Before installing the agent on a Red Hat Enterprise Linux 5.0 platform, make sure that the SELINUX setting in /etc/selinux/config is set to disabled
. If it is not, change the value to disabled
and reboot the server prior to the installation.
If a VMFS file system has a space in its mount point name, then that mount point may not appear properly under the File System node in the BMC Server Automation Console.
Setting the agent log rolling size limit to a low value (such as 100KB) can cause problems with the secure logs, including some not getting signed.
Hardware Information Snapshot and Audit Jobs run for a longer time when multiple objects in the hierarchy are selected with the recursive option.

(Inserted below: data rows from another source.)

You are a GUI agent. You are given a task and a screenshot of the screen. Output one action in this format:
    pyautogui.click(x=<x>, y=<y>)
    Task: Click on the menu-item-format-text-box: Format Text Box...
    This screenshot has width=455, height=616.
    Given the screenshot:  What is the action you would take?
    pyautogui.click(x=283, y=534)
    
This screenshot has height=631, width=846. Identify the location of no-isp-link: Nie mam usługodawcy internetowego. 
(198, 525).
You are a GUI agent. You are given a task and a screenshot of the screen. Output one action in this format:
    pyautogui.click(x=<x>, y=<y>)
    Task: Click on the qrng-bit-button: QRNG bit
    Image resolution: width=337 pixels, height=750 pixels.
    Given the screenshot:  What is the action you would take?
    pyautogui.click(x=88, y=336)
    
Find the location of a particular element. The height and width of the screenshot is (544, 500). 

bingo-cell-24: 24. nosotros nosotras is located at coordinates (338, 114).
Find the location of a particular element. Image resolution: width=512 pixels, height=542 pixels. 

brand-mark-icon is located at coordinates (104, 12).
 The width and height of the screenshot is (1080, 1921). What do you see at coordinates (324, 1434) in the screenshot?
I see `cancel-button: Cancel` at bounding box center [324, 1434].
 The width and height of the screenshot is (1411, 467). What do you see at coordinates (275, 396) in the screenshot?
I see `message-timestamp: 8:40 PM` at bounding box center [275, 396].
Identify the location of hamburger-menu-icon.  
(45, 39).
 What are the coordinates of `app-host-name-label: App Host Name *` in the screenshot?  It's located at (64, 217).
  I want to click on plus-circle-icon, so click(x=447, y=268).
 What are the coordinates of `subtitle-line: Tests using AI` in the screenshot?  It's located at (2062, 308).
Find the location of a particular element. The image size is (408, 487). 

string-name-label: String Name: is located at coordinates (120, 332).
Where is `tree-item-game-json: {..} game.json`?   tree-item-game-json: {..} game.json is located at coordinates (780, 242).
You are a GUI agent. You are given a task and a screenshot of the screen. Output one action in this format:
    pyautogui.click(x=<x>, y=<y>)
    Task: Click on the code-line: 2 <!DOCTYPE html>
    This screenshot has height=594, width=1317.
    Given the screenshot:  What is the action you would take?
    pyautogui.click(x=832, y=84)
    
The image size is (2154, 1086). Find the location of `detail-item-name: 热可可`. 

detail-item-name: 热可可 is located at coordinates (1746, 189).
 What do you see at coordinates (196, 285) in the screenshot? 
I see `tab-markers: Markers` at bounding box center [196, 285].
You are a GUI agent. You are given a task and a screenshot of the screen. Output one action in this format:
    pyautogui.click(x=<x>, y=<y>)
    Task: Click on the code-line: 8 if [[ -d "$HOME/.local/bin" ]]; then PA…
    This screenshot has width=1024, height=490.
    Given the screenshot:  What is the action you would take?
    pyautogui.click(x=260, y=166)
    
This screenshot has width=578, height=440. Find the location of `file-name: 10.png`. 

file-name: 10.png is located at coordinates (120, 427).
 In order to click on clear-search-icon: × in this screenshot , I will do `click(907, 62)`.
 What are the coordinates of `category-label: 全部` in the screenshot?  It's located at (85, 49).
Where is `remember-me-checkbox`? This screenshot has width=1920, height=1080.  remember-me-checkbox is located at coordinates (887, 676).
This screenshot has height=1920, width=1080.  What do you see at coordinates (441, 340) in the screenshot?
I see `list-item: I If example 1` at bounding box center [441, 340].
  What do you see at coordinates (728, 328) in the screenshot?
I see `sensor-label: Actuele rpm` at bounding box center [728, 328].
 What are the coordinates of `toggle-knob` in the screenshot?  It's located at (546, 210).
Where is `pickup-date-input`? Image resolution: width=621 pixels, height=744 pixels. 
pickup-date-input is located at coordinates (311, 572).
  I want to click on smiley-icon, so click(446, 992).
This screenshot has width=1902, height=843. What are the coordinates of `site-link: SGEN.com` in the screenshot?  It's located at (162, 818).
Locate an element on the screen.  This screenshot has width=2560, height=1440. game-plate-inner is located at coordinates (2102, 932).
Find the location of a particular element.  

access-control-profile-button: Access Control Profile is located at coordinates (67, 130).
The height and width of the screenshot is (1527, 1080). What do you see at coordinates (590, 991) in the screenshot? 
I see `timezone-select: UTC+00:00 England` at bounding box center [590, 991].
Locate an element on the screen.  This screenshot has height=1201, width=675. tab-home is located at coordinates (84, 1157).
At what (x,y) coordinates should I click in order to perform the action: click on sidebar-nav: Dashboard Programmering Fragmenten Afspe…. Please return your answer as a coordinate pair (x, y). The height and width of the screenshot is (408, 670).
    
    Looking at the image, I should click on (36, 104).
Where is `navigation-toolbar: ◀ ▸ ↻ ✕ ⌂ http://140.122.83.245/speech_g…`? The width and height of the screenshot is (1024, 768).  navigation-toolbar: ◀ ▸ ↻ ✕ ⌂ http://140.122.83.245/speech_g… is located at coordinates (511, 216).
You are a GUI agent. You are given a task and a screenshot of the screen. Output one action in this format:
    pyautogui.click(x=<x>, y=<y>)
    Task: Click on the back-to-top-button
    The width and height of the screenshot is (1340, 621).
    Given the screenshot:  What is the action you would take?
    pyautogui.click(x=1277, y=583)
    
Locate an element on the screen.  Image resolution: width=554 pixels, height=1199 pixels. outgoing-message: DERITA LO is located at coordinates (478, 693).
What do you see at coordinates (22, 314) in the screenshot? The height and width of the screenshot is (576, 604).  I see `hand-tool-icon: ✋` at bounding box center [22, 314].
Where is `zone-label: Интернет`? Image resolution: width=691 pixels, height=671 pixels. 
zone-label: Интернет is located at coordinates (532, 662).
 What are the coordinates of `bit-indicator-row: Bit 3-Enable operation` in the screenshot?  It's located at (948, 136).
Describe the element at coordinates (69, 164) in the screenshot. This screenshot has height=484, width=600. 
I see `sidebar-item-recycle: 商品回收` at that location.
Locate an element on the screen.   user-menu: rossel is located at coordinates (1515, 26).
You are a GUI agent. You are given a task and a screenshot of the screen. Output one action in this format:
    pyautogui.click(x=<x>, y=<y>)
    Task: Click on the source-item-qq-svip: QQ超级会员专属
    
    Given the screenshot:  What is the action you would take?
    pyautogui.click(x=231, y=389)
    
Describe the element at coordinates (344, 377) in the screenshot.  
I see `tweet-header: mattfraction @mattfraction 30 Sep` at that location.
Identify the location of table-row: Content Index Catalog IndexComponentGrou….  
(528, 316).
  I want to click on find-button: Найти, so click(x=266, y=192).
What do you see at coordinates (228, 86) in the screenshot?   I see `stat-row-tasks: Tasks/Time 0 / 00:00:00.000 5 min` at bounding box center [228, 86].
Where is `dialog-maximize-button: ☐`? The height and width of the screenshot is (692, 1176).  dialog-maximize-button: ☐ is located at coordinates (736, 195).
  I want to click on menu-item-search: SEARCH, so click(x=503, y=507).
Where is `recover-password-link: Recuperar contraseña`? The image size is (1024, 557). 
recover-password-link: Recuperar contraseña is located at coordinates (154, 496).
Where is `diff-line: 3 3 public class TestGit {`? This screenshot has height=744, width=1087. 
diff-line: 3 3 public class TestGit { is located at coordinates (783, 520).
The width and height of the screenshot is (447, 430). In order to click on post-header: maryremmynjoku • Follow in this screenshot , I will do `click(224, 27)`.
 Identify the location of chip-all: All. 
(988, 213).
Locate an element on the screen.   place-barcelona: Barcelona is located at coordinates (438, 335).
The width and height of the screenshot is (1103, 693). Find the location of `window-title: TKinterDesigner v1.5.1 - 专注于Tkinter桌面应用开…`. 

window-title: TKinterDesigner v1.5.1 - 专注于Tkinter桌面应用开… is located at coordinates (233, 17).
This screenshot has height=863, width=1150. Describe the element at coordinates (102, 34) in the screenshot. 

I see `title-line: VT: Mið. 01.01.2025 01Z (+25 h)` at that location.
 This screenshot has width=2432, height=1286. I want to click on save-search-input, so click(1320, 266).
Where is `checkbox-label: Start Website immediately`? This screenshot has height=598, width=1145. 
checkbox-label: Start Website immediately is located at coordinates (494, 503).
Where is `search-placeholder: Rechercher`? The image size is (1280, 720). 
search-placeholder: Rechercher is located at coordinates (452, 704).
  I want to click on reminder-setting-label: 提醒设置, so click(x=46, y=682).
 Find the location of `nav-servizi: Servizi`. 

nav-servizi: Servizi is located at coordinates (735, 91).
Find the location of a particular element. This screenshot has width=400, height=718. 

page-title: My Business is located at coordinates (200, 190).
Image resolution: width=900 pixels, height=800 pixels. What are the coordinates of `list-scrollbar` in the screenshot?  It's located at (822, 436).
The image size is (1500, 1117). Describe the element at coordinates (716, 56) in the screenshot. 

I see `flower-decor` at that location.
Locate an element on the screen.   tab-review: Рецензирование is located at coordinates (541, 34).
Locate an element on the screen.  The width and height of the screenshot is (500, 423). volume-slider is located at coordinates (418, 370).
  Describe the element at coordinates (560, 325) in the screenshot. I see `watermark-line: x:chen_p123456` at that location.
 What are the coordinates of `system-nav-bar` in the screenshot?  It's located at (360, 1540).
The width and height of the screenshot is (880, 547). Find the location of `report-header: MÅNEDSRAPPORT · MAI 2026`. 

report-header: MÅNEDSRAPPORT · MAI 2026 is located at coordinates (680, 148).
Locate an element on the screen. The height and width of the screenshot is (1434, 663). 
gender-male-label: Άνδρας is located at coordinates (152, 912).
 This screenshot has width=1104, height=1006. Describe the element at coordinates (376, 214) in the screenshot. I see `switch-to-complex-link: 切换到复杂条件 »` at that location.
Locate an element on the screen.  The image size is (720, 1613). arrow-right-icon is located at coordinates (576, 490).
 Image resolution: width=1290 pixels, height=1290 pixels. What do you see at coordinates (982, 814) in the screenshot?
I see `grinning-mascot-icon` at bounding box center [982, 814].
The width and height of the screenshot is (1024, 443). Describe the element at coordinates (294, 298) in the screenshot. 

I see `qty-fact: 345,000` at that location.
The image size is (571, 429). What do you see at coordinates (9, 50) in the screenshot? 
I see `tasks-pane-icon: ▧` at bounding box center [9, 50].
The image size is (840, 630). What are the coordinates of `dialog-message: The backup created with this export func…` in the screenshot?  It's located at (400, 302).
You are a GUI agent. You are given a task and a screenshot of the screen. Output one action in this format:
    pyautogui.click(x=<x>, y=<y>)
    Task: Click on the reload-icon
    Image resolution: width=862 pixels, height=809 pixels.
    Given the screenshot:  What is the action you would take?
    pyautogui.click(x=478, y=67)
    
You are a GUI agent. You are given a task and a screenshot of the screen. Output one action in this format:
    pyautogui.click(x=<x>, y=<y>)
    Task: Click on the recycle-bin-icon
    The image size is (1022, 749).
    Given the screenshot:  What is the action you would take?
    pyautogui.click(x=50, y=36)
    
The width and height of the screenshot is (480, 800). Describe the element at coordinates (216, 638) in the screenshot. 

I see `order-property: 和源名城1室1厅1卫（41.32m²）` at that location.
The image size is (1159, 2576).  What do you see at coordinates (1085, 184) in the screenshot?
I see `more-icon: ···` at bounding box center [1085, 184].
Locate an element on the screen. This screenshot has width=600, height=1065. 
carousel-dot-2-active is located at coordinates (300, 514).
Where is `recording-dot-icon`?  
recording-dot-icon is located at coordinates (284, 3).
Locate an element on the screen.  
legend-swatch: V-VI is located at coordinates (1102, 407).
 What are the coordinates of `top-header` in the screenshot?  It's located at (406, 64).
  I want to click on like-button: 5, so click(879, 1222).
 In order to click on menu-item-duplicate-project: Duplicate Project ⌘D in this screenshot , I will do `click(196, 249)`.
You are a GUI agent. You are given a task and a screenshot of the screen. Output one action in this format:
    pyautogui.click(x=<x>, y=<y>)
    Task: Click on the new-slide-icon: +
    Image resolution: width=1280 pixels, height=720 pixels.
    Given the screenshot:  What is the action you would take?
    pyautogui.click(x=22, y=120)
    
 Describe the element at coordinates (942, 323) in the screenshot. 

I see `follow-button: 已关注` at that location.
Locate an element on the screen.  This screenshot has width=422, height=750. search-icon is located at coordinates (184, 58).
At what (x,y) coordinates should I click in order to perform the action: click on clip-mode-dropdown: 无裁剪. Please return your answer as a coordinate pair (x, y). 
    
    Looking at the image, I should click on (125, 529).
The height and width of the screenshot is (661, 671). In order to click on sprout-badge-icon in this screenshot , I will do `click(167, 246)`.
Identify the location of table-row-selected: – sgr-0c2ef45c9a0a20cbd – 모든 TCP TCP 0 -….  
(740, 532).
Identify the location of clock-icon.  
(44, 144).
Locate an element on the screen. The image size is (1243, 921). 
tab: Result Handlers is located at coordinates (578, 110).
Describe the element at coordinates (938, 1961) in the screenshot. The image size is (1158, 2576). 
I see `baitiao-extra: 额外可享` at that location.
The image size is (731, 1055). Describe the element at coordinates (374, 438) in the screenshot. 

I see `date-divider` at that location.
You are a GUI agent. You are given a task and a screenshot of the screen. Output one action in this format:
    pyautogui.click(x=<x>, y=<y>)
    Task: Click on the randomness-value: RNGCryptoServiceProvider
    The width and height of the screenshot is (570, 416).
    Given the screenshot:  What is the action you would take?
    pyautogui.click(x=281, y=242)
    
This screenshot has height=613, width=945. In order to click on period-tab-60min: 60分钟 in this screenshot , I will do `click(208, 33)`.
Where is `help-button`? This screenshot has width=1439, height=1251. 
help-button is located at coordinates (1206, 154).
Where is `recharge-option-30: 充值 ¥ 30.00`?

Workaround: For better performance, do one of the following:
Select one or more of the leaf nodes needed for the snapshot and clear the Recurse subfoldersoption if it was selected. (This option is disabled by default for leaf nodes.)
Hardware Information Object system commands invoked by UNIX objects (for example, UnixUsers and UnixGroups) might produce messages that seem like errors but do not prevent the UNIX object from doing its job. Umbrella facilities such as SELinux can occasionally inject into system commands errors or warnings that are associated with their own corrupted configurations rather than with the system command. To determine whether a message represents a real problem (assuming that the UNIX object's action was successful), use the following methods:
Run the same command from the command line. If the same error or warning appears but the command succeeds, the issue is not likely to be related to the UNIX object.
The console can freeze if you run a Network Shell script that uses an nexec command to run a PowerShell command on an agent or you browse an extended object that is defined to run a PowerShell command on an agent using remote execution. The freeze always occurs when using PowerShell version 1 and sometimes with PowerShell version 2.
Workaround:Run the PowerShell command directly on the agent using a command line interface or upgrade to PowerShell version 2 and invoke the PowerShell command using the "-InputFormat none" flag.